Elasticsearch with Spring Boot: Full-Text Search, Aggregations & Production Guide (2026)
A complete guide to integrating Elasticsearch 8 with Spring Boot 3: from custom analyzers and Spring Data ES to faceted search, relevance tuning, bulk indexing, zero-downtime reindexing, and production cluster operations.
1. When to Use Elasticsearch
| Feature | PostgreSQL FTS | Elasticsearch | Solr |
|---|---|---|---|
| Full-text ranking | ✅ Basic BM25 | ✅ Advanced BM25, tunable | ✅ Good |
| Custom tokenizers | ❌ Limited | ✅ Extensive | ✅ Good |
| Faceted search | ❌ Manual | ✅ Native aggregations | ✅ Native facets |
| Horizontal scale | ❌ Complex sharding | ✅ Native clustering | ✅ SolrCloud |
| Spring integration | ✅ Spring Data JPA | ✅ Spring Data ES 5 | ⚠️ Limited |
Decision guide: Use Elasticsearch when you need (a) ranked relevance scoring with tunable weights, (b) faceted search for e-commerce-style filtering, (c) more than 50M searchable documents, or (d) real-time analytics on log/event data alongside search.
2. Core Concepts
- Index: A collection of documents (equivalent to a DB table). ES 8 defaults to 1 primary shard.
- Shard: Horizontal slice of an index; each shard is an independent Lucene instance. Scale reads by adding replicas; scale writes/capacity by adding primary shards.
- Mapping: Schema definition for field types. Always use explicit mapping in production — dynamic mapping can create unintended field types.
- Inverted index: Core data structure. Maps each token (word) to the list of documents containing it. Searching for "laptop" is O(1) — vs O(N) for SQL
LIKE '%laptop%'. - Analyzer pipeline: Character filters → Tokenizer → Token filters. Applied at index time and query time. Custom analyzers let you control how text is tokenized (e.g., edge-ngram for autocomplete).

____

- JOBS -
1. Answer these questions from the Elasticsearch guide.
(a) How many primary shards does ES 8 use by default for an index?
(b) What does the feature table list for Solr under horizontal scale?
(c) In what order do the stages of the analyzer pipeline run?
2. Rewrite everything from "- Inverted index: Core" down to "edge-ngram for autocomplete)." in the Elasticsearch guide, swapping each "laptop" for "tablet".

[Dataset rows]
____

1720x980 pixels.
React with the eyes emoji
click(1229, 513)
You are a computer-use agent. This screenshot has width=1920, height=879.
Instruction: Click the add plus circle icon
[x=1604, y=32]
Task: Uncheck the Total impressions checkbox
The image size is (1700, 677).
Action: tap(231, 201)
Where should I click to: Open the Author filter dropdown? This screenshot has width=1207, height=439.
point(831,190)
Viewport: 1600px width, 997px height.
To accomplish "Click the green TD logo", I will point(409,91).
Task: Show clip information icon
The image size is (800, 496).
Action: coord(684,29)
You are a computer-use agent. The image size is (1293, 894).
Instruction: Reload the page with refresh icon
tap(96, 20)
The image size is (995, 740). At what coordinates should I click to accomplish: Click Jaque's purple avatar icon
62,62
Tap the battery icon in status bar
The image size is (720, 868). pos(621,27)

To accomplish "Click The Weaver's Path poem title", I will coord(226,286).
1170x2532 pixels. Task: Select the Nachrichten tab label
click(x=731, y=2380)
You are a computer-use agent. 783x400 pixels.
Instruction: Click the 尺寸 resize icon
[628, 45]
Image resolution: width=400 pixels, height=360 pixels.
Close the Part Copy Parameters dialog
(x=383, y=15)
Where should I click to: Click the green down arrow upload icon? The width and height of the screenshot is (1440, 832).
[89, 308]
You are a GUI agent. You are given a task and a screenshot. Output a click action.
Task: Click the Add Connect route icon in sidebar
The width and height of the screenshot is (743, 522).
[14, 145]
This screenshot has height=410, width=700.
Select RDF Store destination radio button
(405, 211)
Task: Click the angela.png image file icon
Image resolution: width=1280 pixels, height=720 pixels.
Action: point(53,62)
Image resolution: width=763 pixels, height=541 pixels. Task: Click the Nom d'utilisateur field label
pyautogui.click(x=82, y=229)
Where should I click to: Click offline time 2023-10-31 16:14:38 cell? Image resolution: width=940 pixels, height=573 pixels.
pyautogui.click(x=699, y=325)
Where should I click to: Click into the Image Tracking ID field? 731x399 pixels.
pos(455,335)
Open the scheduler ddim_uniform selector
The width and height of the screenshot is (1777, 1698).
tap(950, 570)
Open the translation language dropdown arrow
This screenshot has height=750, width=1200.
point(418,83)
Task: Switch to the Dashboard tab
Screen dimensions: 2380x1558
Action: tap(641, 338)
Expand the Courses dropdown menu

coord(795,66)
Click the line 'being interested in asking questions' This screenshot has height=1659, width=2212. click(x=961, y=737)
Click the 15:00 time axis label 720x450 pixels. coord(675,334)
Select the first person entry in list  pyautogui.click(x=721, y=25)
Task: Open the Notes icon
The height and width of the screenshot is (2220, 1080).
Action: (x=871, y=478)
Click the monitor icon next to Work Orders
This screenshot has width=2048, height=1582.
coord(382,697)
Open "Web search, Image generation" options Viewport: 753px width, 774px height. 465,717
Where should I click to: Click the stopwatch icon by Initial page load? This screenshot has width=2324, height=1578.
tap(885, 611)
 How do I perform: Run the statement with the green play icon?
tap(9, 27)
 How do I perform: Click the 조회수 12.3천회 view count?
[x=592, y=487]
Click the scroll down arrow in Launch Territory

____

- TASK SOLUTIONS -
1.
(a) One primary shard.
(b) SolrCloud.
(c) Character filters, then Tokenizer, then Token filters.

2.
- Inverted index: Core data structure. Maps each token (word) to the list of documents containing it. Searching for "tablet" is O(1) — vs O(N) for SQL
LIKE '%tablet%'. - Analyzer pipeline: Character filters → Tokenizer → Token filters. Applied at index time and query time. Custom analyzers let you control how text is tokenized (e.g., edge-ngram for autocomplete).